___ Provided records
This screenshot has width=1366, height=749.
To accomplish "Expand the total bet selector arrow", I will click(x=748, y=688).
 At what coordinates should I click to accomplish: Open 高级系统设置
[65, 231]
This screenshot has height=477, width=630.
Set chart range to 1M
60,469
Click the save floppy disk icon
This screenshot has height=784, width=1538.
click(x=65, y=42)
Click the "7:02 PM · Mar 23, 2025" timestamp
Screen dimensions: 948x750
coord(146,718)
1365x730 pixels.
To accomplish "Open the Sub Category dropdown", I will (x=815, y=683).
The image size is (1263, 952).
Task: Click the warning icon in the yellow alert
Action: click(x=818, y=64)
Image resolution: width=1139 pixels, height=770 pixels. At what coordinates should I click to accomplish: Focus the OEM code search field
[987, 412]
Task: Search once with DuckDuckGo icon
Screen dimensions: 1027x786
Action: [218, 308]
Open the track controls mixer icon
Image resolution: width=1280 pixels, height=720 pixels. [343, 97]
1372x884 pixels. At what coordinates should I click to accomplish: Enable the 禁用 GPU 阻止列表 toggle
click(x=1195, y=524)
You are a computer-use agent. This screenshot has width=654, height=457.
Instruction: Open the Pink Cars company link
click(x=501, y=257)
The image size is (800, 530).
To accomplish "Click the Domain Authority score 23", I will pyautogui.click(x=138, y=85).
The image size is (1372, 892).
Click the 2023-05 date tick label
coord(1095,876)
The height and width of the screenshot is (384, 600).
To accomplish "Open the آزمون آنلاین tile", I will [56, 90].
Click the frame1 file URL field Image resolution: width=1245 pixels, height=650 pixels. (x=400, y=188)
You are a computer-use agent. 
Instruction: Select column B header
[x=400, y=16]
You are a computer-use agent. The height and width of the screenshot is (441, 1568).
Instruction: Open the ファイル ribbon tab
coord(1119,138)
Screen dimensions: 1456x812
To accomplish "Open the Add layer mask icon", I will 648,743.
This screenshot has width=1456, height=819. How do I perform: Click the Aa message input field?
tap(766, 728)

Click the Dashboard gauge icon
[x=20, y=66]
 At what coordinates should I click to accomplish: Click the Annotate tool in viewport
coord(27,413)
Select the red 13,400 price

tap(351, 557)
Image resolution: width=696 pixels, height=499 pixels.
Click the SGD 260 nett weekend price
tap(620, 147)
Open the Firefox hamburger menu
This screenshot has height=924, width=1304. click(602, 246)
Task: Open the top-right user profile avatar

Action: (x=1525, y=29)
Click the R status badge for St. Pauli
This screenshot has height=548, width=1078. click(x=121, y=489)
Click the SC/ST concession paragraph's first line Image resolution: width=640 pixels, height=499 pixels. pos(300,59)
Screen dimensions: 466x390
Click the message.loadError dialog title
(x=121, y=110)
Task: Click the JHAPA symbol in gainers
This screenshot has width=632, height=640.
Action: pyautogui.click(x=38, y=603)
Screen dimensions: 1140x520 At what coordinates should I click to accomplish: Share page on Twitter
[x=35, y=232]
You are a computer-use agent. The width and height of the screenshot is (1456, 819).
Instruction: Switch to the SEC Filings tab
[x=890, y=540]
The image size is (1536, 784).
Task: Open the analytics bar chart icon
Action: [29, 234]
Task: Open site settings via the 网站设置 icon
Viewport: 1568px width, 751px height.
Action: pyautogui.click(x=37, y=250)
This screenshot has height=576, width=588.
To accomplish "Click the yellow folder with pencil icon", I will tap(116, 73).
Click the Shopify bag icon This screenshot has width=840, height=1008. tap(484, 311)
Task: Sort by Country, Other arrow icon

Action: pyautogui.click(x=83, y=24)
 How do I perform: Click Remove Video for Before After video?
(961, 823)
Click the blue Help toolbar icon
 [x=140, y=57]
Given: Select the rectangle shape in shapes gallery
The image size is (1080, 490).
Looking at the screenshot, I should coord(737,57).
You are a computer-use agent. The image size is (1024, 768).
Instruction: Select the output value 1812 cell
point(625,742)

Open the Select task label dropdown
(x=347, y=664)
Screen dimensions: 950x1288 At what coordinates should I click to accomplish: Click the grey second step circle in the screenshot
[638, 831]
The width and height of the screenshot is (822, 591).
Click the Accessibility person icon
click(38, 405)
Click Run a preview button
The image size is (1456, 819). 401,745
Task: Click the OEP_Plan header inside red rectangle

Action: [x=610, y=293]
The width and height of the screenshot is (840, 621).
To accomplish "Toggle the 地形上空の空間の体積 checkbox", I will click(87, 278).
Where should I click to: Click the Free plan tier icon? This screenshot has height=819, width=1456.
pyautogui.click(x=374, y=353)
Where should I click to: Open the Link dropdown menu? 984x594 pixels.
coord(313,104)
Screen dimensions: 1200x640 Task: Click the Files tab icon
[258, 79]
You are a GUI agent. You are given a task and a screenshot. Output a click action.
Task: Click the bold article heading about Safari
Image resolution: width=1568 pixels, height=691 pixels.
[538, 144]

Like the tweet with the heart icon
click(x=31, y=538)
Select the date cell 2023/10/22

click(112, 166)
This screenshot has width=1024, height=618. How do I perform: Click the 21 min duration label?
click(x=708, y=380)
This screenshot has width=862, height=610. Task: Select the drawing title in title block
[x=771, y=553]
______
**Exercise instructions:** Rewrite the lines from the one containing "Given: Select the" through the one containing "pyautogui.click(x=374, y=353)", replacing "dropdown" with "menu" and leaving everything else unchanged.

**Exercise result:**
Given: Select the rectangle shape in shapes gallery
The image size is (1080, 490).
Looking at the screenshot, I should coord(737,57).
You are a computer-use agent. The image size is (1024, 768).
Instruction: Select the output value 1812 cell
point(625,742)

Open the Select task label menu
(x=347, y=664)
Screen dimensions: 950x1288 At what coordinates should I click to accomplish: Click the grey second step circle in the screenshot
[638, 831]
The width and height of the screenshot is (822, 591).
Click the Accessibility person icon
click(38, 405)
Click Run a preview button
The image size is (1456, 819). 401,745
Task: Click the OEP_Plan header inside red rectangle

Action: [x=610, y=293]
The width and height of the screenshot is (840, 621).
To accomplish "Toggle the 地形上空の空間の体積 checkbox", I will click(87, 278).
Where should I click to: Click the Free plan tier icon? This screenshot has height=819, width=1456.
pyautogui.click(x=374, y=353)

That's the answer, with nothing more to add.